I had the option of doing the IB program in high school (I think AP is just an American thing, so we didn't have that here) and I chose not to do it,
because I felt that it would be extra work that my local university, the only one I was considering, wouldn't care about.
If I could do things over again, I would do the IB program. I'm not sure how much better it is, but it can't possibly be more of a joke than the
standard schooling program. At the time, I wasn't smart enough to realize that I could have gotten more learning for free.
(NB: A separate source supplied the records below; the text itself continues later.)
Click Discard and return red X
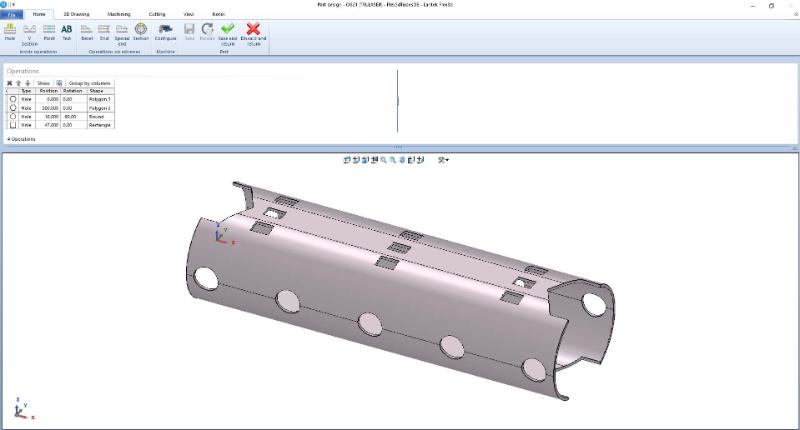Image resolution: width=800 pixels, height=430 pixels. tap(254, 32)
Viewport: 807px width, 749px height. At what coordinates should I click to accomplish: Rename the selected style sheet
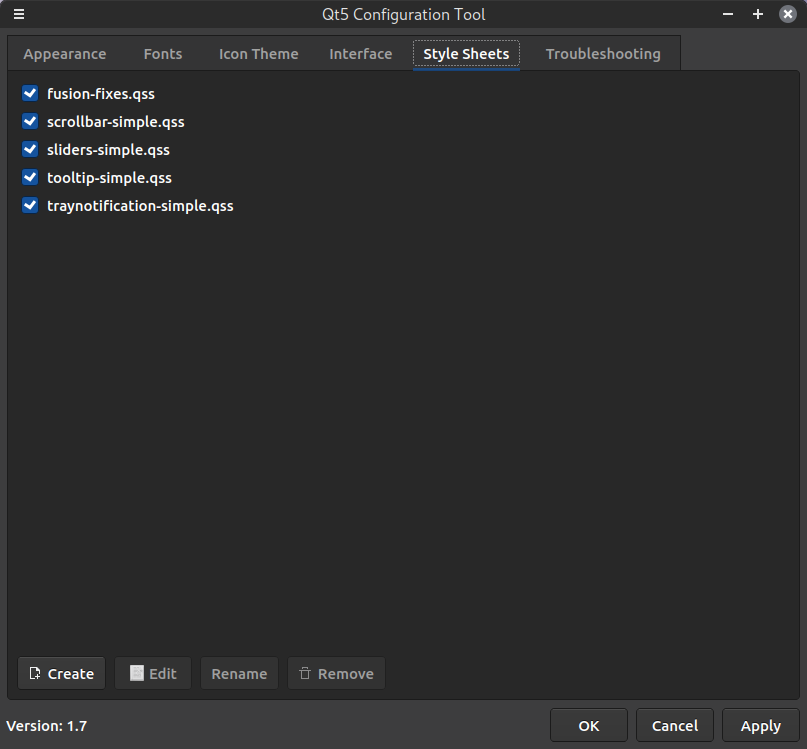click(x=239, y=673)
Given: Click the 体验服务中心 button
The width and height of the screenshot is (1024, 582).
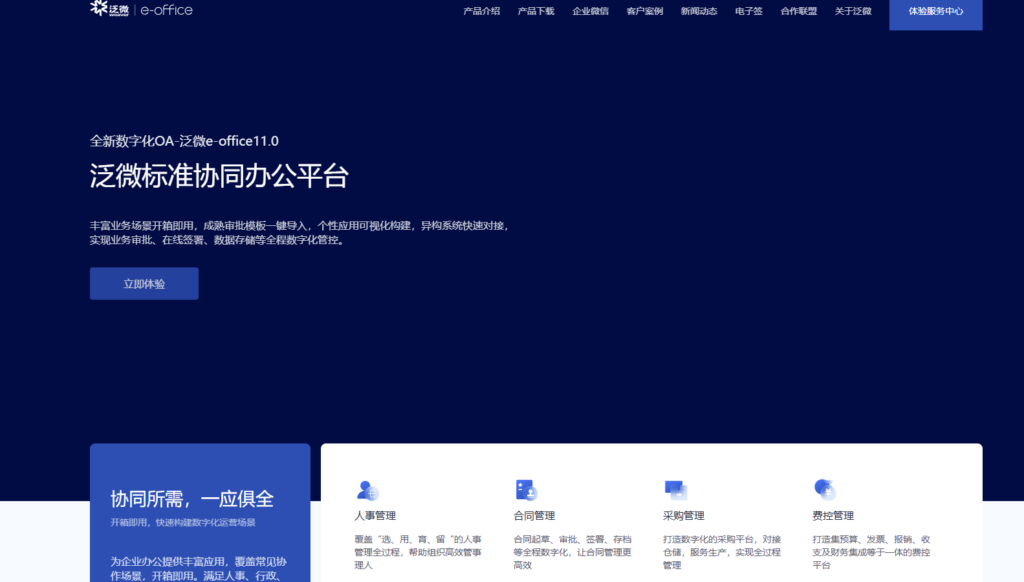Looking at the screenshot, I should pyautogui.click(x=934, y=15).
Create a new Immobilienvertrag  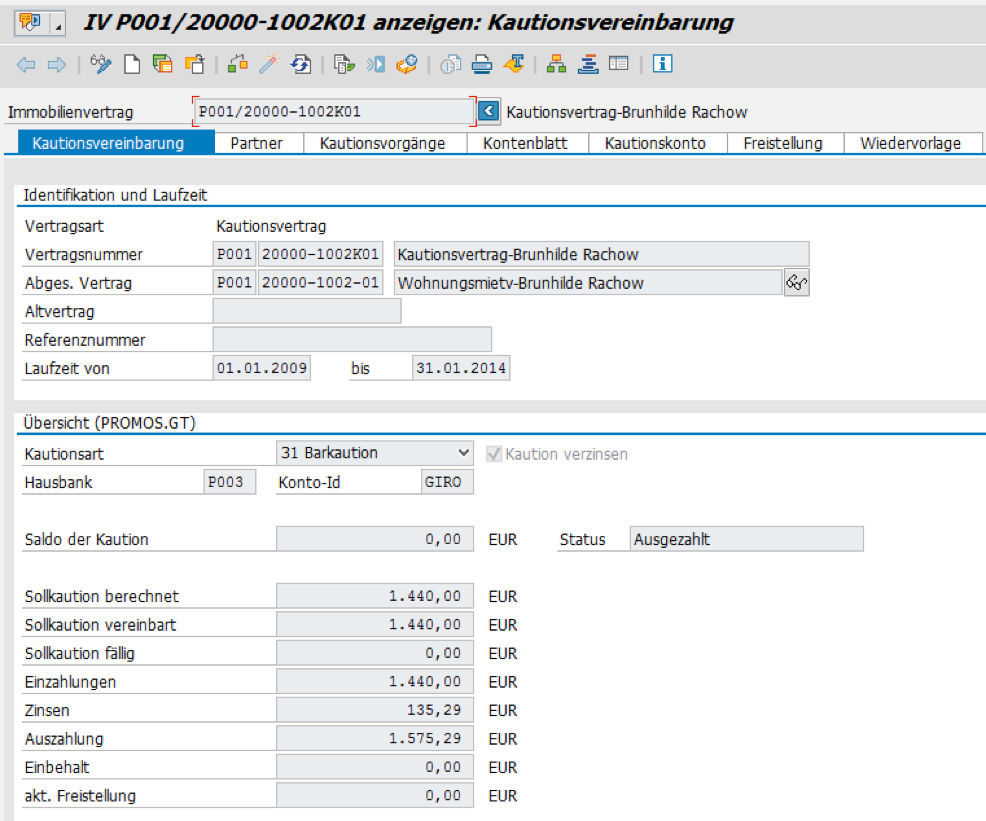pos(132,64)
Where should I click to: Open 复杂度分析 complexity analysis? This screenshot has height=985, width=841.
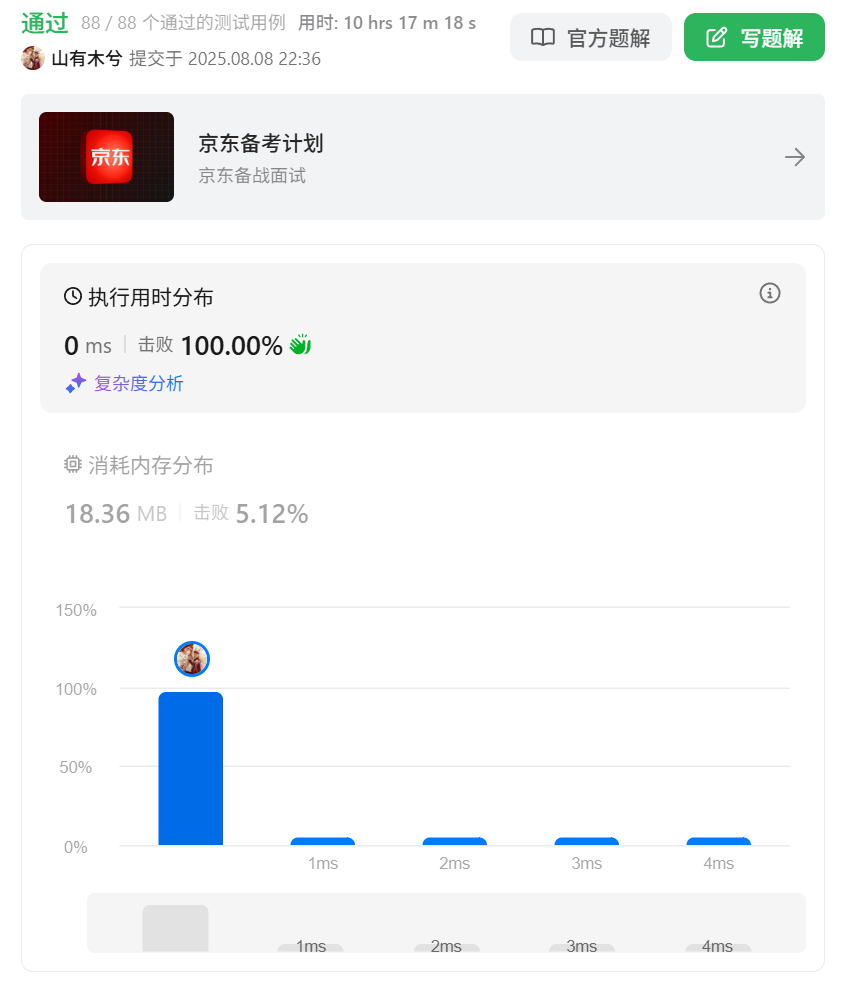138,383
Fortunately, I'm
smarter these days!
Having studied engineering in university, most of my peers took IB, and they, almost without exception, felt that it helped better prepare them for
the university workload and difficulty, while I spent the better part of my first year struggling to keep up.
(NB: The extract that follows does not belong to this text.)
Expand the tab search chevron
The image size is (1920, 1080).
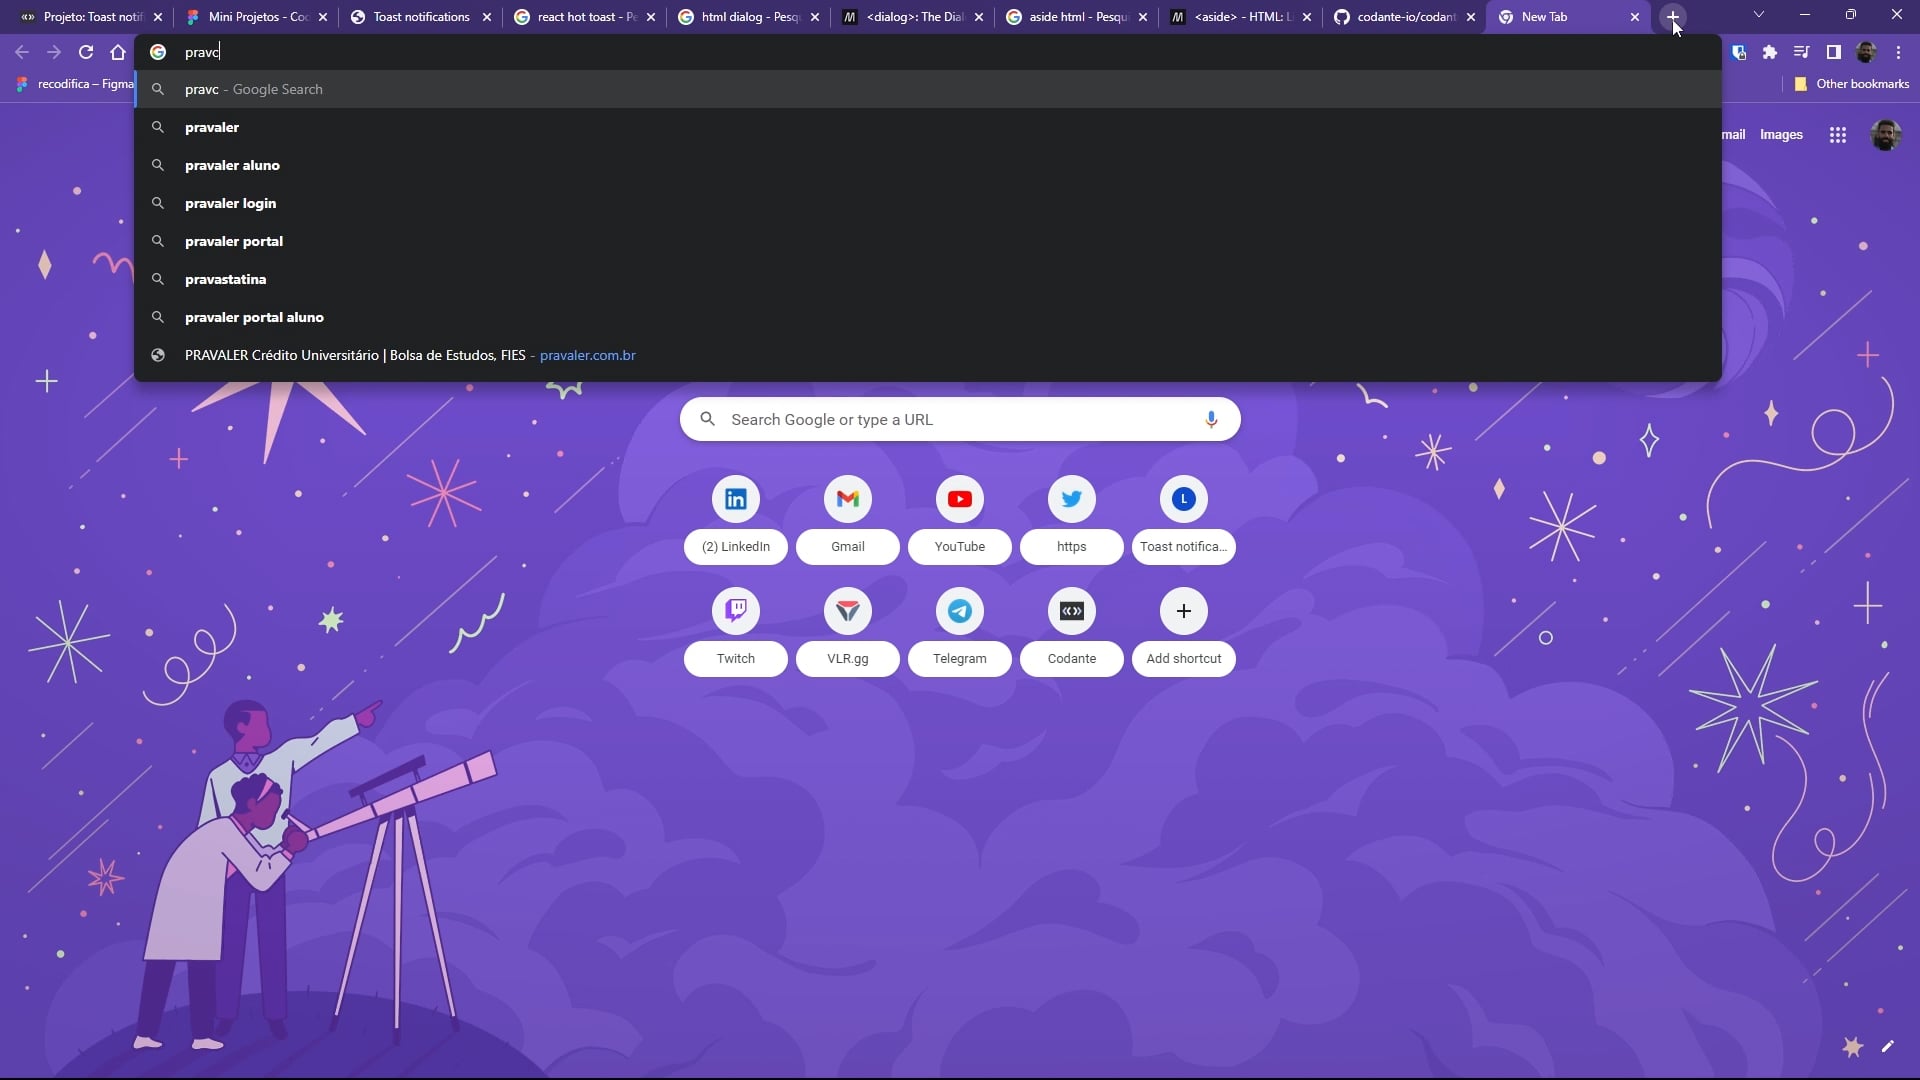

I live in Alberta, Canada, and the way we do IB here, the classwork is more advanced, but the final exam is the same, so the IB students usually aced
it, naturally. I'm not really familiar with the concept of 'standardized testing' in the States, but here we just have standard testing in grades
3 and 6, or at least that's how it worked back in the days of the dinosaur when I was that age.
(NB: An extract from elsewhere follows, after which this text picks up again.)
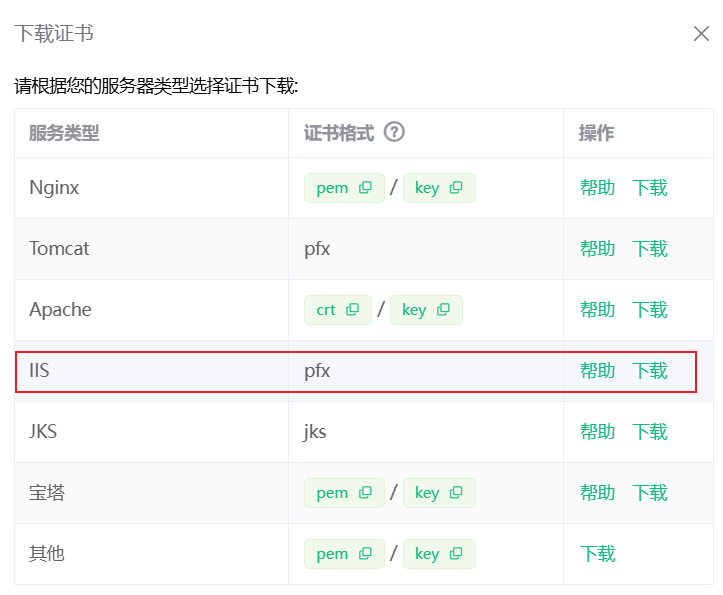Open help for 宝塔 certificate
The image size is (723, 595).
(x=597, y=493)
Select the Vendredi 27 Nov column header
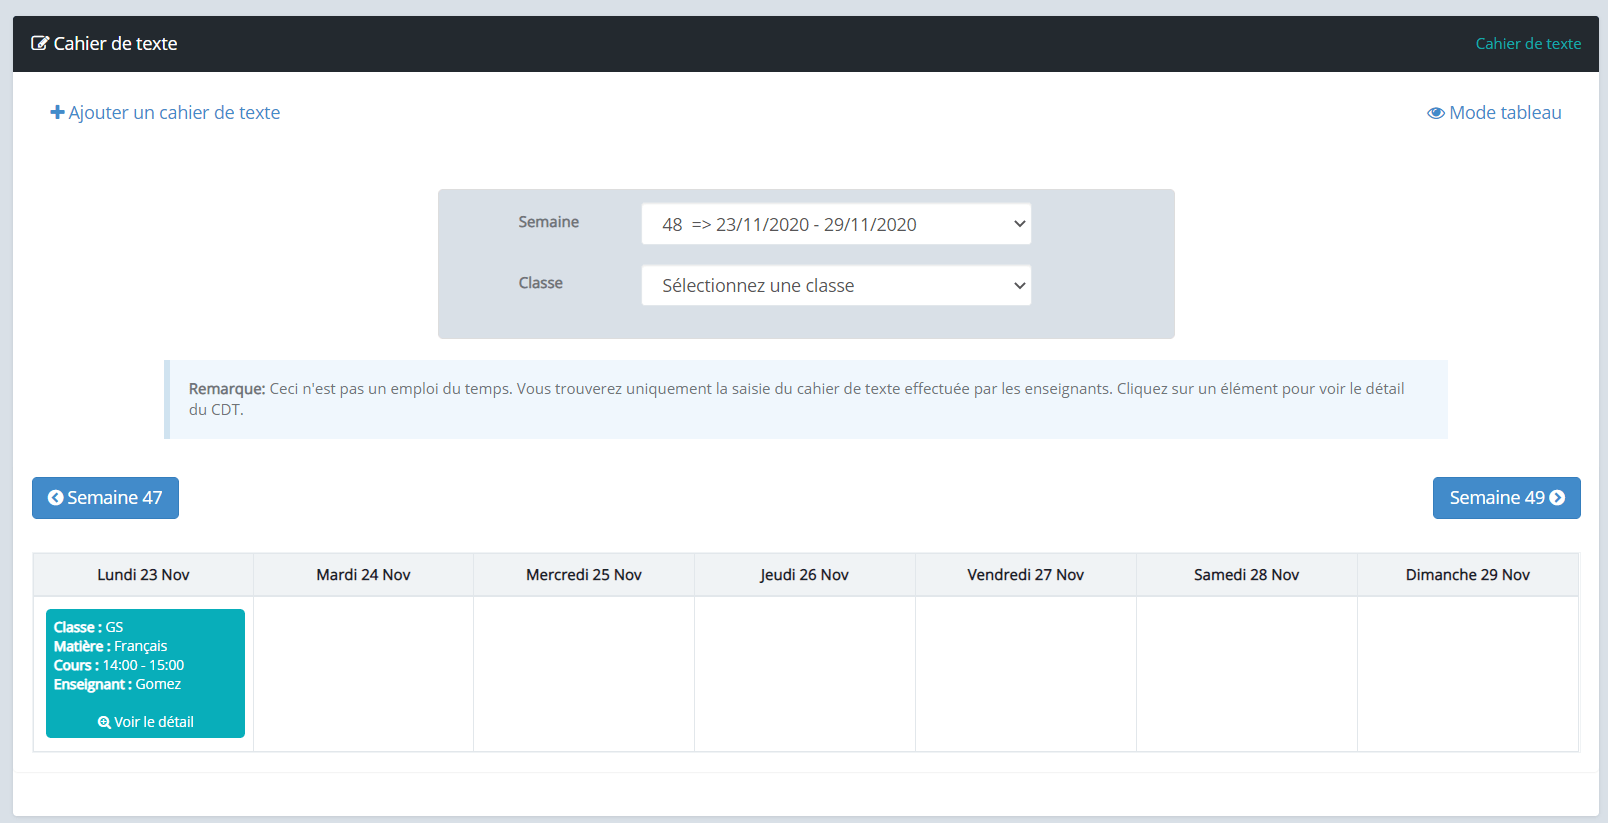Image resolution: width=1608 pixels, height=823 pixels. pos(1025,575)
Personally, I believe we should reach to teach every student calculus and physics because that is what the top students are capable of rather
than have them learning basic geometry and earth/space science(or insert whatever joke science class your district offers) because every student
I agree with this. I think that the school system should have two main goals, one being to raise the below-average student to a more acceptable
level, and the second, to provide whatever the most advanced students need in order to become even smarter. My reasoning is that the brightest of the
bright are the ones who will change the world, and should be prepared to do so, and the dumbest of the dumb are the ones who will hold us back, so if
we can improve those two groups, society as a whole will benefit. We shouldn't neglect those in the middle, either, but I think that the two
extremes are the key areas to focus on.